Task brief: Starting at the top of the data and ending with the line that holds "Task: Close the 18. 172.31.36.2 (root) tab", transcribe each line exactly; include both ends.

Stored records
################
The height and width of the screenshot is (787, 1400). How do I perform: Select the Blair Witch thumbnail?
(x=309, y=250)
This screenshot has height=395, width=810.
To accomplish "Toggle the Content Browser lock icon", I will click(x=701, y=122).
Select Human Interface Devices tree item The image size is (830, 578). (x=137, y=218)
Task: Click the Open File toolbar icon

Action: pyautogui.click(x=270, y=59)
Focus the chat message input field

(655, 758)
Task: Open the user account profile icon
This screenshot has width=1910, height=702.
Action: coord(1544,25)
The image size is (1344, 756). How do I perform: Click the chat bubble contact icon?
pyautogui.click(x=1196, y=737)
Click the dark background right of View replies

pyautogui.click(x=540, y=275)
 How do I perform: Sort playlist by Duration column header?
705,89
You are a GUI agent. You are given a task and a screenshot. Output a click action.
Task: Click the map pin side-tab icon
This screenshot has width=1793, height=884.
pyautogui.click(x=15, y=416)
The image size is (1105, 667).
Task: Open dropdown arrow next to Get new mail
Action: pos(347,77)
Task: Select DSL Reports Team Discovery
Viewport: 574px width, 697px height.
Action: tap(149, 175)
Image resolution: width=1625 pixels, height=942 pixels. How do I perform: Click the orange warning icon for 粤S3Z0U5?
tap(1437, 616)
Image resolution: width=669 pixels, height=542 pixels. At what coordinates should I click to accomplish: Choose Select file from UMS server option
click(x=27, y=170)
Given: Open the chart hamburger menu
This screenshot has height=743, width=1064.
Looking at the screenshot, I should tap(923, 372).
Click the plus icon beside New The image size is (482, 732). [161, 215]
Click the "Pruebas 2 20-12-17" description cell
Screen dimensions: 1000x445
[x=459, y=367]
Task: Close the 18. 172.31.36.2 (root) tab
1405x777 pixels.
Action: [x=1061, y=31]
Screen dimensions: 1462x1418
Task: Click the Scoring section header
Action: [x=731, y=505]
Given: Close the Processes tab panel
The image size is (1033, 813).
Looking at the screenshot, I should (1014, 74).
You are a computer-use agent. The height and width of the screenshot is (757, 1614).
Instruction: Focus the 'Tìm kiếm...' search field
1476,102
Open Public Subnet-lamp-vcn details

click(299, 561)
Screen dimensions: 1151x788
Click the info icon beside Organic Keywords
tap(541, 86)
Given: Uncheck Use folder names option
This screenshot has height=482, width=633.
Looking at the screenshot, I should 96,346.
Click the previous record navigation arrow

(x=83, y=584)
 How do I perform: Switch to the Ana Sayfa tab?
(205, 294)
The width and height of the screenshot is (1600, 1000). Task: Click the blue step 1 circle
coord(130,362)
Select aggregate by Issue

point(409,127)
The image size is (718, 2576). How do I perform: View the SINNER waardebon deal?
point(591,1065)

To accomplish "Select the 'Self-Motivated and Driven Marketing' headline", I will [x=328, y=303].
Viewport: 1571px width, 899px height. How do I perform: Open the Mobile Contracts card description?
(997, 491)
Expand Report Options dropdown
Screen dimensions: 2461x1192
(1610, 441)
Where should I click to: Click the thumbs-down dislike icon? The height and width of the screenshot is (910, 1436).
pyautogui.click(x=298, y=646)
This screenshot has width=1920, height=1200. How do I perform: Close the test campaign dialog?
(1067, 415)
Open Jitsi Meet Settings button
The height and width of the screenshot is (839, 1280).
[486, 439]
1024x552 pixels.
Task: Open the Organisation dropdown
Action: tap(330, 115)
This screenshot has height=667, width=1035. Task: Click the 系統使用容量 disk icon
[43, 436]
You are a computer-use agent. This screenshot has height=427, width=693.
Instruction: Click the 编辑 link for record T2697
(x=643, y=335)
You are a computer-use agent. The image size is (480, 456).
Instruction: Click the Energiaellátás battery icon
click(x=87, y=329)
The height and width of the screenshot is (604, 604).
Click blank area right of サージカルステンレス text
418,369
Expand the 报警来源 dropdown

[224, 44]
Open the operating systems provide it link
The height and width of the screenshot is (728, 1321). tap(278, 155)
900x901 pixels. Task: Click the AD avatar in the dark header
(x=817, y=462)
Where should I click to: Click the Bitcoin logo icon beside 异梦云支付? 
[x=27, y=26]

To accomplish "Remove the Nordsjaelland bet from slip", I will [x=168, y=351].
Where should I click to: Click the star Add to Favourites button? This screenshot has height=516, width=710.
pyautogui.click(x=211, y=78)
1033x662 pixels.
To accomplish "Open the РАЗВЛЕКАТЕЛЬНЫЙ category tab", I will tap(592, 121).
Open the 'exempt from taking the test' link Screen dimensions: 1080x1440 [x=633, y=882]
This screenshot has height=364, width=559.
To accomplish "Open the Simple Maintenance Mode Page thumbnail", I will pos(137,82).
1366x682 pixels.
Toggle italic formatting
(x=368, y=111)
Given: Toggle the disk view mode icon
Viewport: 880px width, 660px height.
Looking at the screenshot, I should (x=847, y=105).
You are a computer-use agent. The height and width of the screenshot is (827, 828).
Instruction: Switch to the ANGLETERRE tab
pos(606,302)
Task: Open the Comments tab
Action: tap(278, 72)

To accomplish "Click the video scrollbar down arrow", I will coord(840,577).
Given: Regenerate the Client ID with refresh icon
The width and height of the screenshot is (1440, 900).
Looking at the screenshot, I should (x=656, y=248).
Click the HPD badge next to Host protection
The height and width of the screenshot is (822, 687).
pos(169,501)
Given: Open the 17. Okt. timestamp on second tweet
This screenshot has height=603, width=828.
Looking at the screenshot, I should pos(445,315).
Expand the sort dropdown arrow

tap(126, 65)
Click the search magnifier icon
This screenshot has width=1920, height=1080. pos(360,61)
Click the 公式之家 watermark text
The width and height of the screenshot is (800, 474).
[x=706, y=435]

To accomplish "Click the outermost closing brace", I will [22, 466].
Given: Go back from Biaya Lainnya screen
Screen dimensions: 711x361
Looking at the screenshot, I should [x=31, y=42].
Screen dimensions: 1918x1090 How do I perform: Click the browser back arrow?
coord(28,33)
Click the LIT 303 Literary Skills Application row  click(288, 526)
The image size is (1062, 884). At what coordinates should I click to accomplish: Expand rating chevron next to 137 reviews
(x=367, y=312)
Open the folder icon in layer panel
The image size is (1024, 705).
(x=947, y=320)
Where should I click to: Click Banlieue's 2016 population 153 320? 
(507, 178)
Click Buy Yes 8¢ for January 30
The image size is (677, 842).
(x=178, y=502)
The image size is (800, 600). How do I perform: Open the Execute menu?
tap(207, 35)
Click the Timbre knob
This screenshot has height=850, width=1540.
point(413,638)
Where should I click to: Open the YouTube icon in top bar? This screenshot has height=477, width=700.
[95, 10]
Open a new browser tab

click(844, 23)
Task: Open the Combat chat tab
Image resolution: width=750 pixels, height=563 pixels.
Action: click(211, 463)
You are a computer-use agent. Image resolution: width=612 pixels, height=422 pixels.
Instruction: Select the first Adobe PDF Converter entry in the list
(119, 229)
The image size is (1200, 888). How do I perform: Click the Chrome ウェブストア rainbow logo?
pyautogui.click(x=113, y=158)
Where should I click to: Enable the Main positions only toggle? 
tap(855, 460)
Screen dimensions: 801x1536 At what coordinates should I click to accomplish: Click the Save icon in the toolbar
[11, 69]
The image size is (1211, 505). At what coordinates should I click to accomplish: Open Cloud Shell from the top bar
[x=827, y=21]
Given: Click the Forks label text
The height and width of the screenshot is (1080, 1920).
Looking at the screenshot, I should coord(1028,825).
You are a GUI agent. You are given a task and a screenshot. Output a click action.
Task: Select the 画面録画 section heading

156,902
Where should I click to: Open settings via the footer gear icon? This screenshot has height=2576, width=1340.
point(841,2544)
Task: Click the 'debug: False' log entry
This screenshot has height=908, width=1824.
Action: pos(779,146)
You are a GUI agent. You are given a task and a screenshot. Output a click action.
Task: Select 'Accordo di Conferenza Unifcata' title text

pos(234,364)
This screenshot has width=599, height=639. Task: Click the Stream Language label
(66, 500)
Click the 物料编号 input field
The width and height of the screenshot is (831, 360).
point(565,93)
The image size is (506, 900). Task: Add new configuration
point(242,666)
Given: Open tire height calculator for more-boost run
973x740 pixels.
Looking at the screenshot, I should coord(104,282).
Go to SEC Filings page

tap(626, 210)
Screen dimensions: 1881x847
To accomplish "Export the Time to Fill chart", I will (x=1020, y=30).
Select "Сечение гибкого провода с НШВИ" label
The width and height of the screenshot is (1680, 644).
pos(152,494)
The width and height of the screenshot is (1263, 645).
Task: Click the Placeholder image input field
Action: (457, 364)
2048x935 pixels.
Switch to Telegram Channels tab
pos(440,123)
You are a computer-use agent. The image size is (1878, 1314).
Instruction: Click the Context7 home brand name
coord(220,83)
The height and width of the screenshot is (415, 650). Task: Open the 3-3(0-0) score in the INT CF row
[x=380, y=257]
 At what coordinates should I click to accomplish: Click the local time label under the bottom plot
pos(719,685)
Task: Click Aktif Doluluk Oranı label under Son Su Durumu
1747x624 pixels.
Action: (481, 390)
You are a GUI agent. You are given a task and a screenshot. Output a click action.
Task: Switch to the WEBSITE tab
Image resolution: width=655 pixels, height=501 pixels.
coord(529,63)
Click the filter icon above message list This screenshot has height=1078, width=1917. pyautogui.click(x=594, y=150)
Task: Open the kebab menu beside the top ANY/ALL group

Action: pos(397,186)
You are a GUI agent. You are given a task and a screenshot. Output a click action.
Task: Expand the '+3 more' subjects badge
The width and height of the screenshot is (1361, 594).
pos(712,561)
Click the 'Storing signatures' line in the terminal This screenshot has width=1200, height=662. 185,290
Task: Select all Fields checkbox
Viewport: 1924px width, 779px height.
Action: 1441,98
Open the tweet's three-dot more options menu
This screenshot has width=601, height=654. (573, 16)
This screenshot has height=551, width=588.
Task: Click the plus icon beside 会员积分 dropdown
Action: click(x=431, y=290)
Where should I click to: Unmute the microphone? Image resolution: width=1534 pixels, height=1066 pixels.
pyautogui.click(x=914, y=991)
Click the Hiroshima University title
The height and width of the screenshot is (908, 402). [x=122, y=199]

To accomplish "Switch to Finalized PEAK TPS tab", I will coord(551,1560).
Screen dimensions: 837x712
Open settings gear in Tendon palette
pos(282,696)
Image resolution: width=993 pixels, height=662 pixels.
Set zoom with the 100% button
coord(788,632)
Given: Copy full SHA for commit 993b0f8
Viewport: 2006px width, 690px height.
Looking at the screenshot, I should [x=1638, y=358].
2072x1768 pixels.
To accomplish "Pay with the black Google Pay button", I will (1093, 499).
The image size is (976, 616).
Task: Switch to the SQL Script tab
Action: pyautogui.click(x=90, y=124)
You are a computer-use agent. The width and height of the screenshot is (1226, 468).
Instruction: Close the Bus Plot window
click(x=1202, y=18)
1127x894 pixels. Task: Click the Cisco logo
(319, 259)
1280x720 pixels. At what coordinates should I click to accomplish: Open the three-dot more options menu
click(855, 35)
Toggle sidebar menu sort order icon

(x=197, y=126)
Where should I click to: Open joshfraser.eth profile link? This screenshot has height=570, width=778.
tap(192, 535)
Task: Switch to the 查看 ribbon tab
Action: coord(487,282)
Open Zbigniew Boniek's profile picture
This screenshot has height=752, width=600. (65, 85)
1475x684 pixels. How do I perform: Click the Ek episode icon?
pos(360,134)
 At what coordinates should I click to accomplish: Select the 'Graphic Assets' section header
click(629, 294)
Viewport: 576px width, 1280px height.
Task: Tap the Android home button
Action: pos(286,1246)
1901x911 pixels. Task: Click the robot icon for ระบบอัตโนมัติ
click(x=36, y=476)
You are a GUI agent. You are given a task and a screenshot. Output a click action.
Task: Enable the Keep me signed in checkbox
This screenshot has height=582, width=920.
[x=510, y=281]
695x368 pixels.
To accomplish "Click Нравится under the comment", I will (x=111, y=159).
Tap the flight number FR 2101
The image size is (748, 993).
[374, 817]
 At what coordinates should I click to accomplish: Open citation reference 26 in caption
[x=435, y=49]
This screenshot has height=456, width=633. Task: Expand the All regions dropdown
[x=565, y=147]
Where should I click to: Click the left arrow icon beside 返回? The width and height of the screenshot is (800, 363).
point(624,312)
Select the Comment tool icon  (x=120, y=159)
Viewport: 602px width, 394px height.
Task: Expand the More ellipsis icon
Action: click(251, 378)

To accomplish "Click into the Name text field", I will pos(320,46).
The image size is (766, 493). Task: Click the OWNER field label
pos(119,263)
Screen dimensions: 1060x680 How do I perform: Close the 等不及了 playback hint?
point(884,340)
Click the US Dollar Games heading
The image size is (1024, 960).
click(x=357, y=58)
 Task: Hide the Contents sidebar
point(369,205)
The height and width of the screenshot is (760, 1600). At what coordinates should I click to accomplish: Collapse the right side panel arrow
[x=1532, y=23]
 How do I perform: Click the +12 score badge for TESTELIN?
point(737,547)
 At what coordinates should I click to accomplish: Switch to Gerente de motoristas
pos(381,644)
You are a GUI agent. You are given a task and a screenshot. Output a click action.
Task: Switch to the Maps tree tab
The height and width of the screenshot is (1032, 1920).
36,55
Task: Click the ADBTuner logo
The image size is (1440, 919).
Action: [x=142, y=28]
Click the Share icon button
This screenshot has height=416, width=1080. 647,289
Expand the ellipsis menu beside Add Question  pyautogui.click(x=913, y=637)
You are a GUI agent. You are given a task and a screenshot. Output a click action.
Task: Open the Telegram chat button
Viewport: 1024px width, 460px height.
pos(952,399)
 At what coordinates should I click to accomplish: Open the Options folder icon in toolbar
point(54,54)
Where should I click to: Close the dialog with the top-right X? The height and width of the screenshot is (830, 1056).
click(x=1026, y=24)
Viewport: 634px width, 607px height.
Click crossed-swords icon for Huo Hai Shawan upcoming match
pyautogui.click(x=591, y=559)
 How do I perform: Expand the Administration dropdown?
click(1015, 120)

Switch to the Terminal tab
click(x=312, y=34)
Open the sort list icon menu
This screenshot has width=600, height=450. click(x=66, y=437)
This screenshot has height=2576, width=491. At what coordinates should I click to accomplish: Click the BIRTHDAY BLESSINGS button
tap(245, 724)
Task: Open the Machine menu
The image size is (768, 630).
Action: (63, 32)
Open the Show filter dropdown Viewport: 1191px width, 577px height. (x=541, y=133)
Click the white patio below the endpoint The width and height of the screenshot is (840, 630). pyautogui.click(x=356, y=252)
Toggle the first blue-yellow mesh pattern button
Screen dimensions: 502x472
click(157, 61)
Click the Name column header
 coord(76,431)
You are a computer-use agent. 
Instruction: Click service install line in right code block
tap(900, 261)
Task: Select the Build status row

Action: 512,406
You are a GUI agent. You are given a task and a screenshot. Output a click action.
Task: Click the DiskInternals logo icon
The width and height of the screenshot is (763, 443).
################
Written solution:
The height and width of the screenshot is (787, 1400). How do I perform: Select the Blair Witch thumbnail?
(x=309, y=250)
This screenshot has height=395, width=810.
To accomplish "Toggle the Content Browser lock icon", I will click(x=701, y=122).
Select Human Interface Devices tree item The image size is (830, 578). (x=137, y=218)
Task: Click the Open File toolbar icon

Action: pyautogui.click(x=270, y=59)
Focus the chat message input field

(655, 758)
Task: Open the user account profile icon
This screenshot has width=1910, height=702.
Action: coord(1544,25)
The image size is (1344, 756). How do I perform: Click the chat bubble contact icon?
pyautogui.click(x=1196, y=737)
Click the dark background right of View replies

pyautogui.click(x=540, y=275)
 How do I perform: Sort playlist by Duration column header?
705,89
You are a GUI agent. You are given a task and a screenshot. Output a click action.
Task: Click the map pin side-tab icon
This screenshot has width=1793, height=884.
pyautogui.click(x=15, y=416)
The image size is (1105, 667).
Task: Open dropdown arrow next to Get new mail
Action: pos(347,77)
Task: Select DSL Reports Team Discovery
Viewport: 574px width, 697px height.
Action: tap(149, 175)
Image resolution: width=1625 pixels, height=942 pixels. How do I perform: Click the orange warning icon for 粤S3Z0U5?
tap(1437, 616)
Image resolution: width=669 pixels, height=542 pixels. At what coordinates should I click to accomplish: Choose Select file from UMS server option
click(x=27, y=170)
Given: Open the chart hamburger menu
This screenshot has height=743, width=1064.
Looking at the screenshot, I should tap(923, 372).
Click the plus icon beside New The image size is (482, 732). [161, 215]
Click the "Pruebas 2 20-12-17" description cell
Screen dimensions: 1000x445
[x=459, y=367]
Task: Close the 18. 172.31.36.2 (root) tab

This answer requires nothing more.